• [Input rows]

┌────────

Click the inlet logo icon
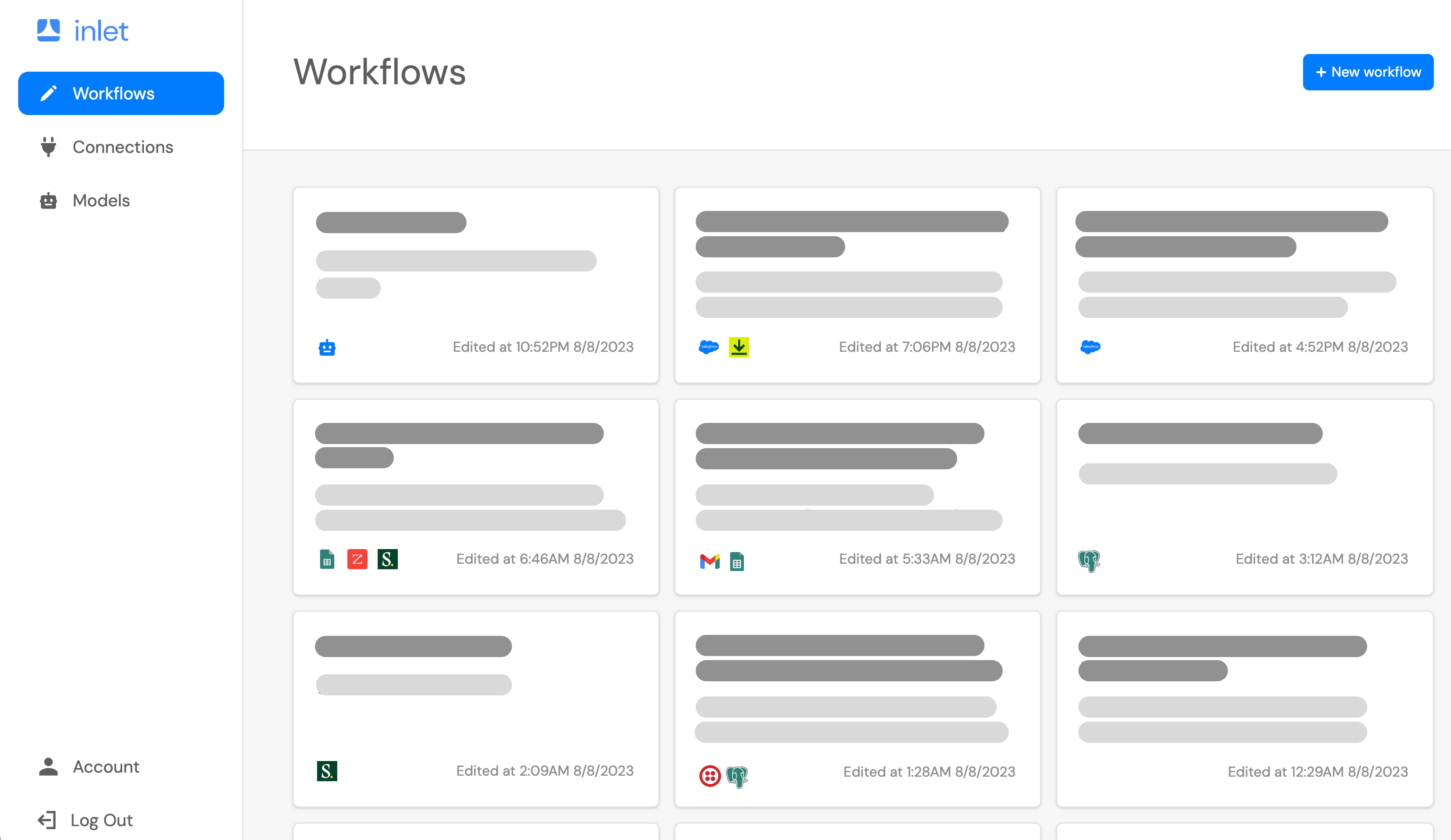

└────────
┌────────

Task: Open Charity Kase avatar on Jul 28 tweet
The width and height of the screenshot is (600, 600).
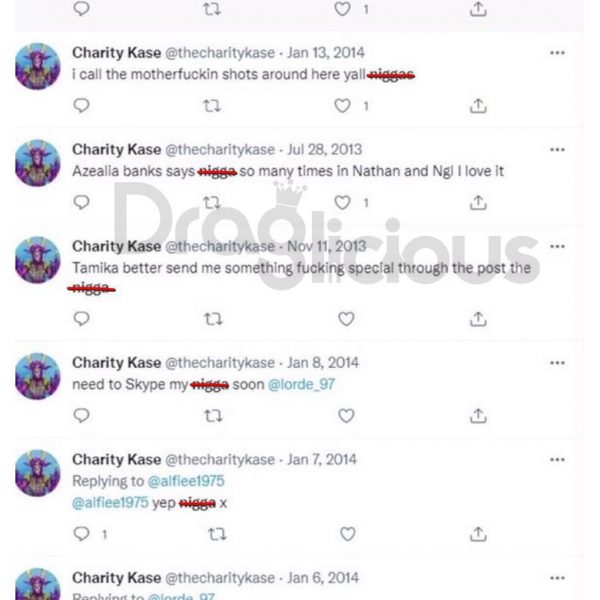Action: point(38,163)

└────────
┌────────

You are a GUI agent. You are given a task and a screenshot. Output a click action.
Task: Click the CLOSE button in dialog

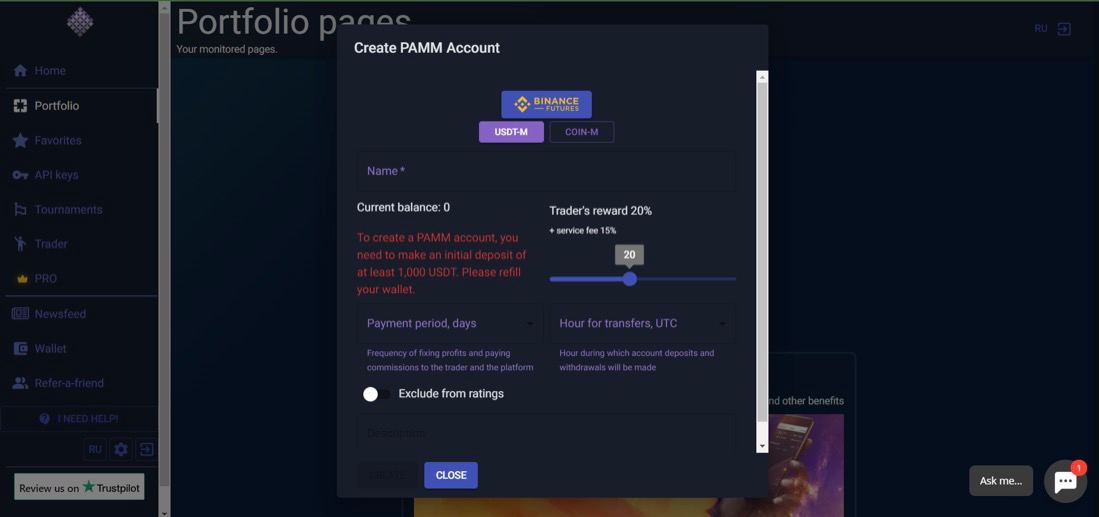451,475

└────────

• [Directive] Rewrite the lines from the line with "Task: Open Charity" to the line with "Action: point(38,163)", swapping "avatar" for "profile picture" and changing nothing else, and leave the pictures out of your answer.

• [The result]
Task: Open Charity Kase profile picture on Jul 28 tweet
The width and height of the screenshot is (600, 600).
Action: point(38,163)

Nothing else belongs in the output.